O desastre do vôo 402 da TAM em outubro de 1996 entrou para a história não só por ser o maior acidente aéreo do Brasil. O processo de indenização, que ainda se arrasta em tribunais brasileiros e americanos, é sem dúvida um dos casos mais polêmicos envolvendo dezenas de advogados e 99 famílias. Não fosse pela guerra deflagrada entre os advogados que cuidam do caso, quase tudo estaria resolvido. No mínimo, 80 parentes de vítimas já receberam suas indenizações por meio de acordo com as empresas responsáveis pelo acidente, a TAM e a Northrop Grumman, fabricante do reverso que derrubou a aeronave. Os outros, porém, ainda brigam na Justiça. Uns por não aceitarem os acordos propostos, outros por estarem envolvidos em litígios domésticos, como os filhos de um executivo morto no desastre que mantinha duas famílias.

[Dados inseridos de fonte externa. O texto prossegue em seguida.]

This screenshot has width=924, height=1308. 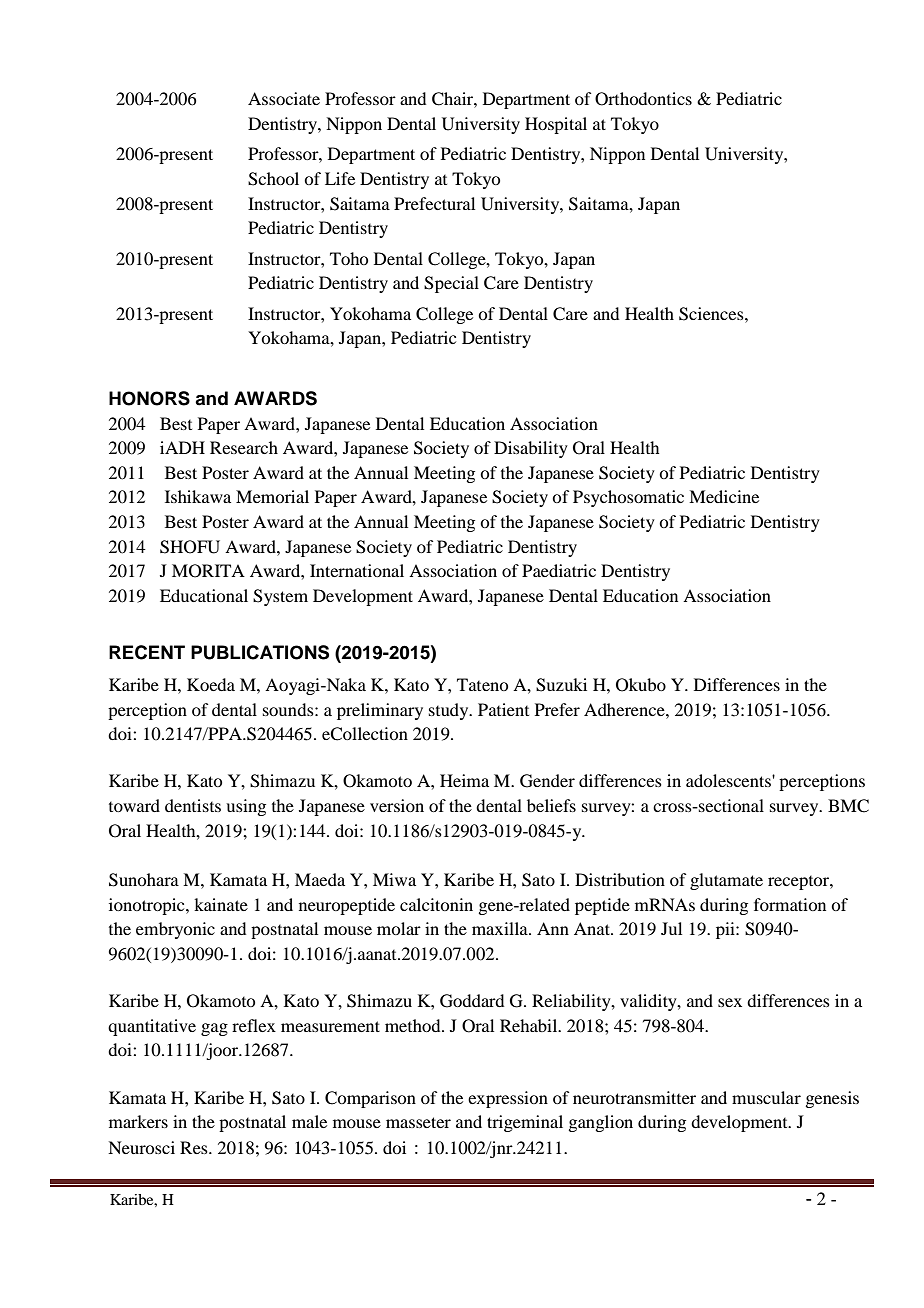 I want to click on Associate, so click(x=284, y=98).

Num dos lados do ringue está Renato Guimarães Jr., advogado paulista que entrou na história para defender 26 herdeiros de passageiros mortos no acidente e perdeu mais da metade de seus clientes quando se negou a assinar o acordo proposto pela TAM e a Northrop. Em abril de 2000, elas ofereceram para as 65 famílias que entraram com processo nos EUA valores – de US$ 300 mil a US$ 1,5 milhão – considerados por ele muito baixos em relação ao que poderiam conseguir na corte americana. No outro, estão os profissionais do escritório americano Speiser Krause, contratado para representar os parentes das vítimas na Justiça dos EUA, e a dupla de advogados brasileiros Luiz Roberto de Arruda Sampaio e Rosana Malatesta Pereira, que substituiu Guimarães nos processos das famílias que preferiram fechar o acordo e receber o dinheiro rápido.

Guimarães representa as poucas famílias que ainda esperam suas indenizações. Em suas idas e vindas aos EUA, encontrou num dos volumes do extenso processo depoimentos de funcionários da TAM colhidos no Brasil, em reunião informal. “Sem carta rogatória às autoridades brasileiras, eles vieram aqui, fizeram uma reunião secreta
e invadiram a soberania do nosso Poder Judiciário”, reclama ele. Colher depoimentos de testemunhas e produzir provas em audiências sem a presença de um juiz é válido na legislação americana e trata-se de prática corriqueira na esfera privada e conhecida como “affidavit”, esclarece a professora da USP Maristela Basso, especialista em Direito Internacional. O problema, segundo Guimarães, é que as tais provas beneficiaram apenas uma das tantas viúvas envolvidas no caso: Linda Andrews, americana que perdeu o marido no acidente e autora do único processo que foi julgado pelos tribunais daquele país. “Quero o mesmo direito para os outros”, defende Guimarães. “Os processos das viúvas brasileiras foram suspensos nos EUA porque o juiz entendeu que o
Brasil não é uma anarquia e que existe um Judiciário. Logo, os casos deveriam ser resolvidos aqui”, rebate Luiz Eduardo Arena Alvarez, advogado da TAM. Quanto à audiência secreta, alfineta: “É um
processo americano e os advogados vieram tomar os depoimentos aqui.
O que tem a Justiça brasileira a ver com isso? Essas provas não valem aqui, mas são aceitas nos EUA. Eu estive nessas reuniões, feitas em
São Paulo, no Hotel Mofarrej.”

A viúva Sandra Assali, presidente da Associação Brasileira dos Parentes de Vítimas de Acidentes Aéreos, diz que o erro de Guimarães foi ter decidido sozinho que não aceitaria acordo, traindo, segundo ela, as famílias que queriam receber o dinheiro. “O acordo deveria ser assinado pelas 65 famílias juntas. A maioria tinha filhos e precisava sustentá-los, não podia esperar. Ele atrasou o acordo em seis meses com a recusa. Acabou perdendo seus clientes e ficou ressentido”, ataca ela.